Records supplied ▸
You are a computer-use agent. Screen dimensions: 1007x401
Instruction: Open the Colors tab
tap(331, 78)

...

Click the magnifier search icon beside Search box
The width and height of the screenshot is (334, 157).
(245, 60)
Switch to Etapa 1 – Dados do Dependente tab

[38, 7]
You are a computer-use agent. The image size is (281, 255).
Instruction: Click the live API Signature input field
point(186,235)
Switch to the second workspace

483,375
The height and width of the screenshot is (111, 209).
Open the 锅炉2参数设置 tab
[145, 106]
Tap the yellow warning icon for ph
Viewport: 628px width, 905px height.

What is needed ▸ The required output is every line above from the one with "The width and" down to the one with "Viewport: 628px width, 905px height.", restated word for word, ends included.

Output for this task ▸
The width and height of the screenshot is (334, 157).
(245, 60)
Switch to Etapa 1 – Dados do Dependente tab

[38, 7]
You are a computer-use agent. The image size is (281, 255).
Instruction: Click the live API Signature input field
point(186,235)
Switch to the second workspace

483,375
The height and width of the screenshot is (111, 209).
Open the 锅炉2参数设置 tab
[145, 106]
Tap the yellow warning icon for ph
Viewport: 628px width, 905px height.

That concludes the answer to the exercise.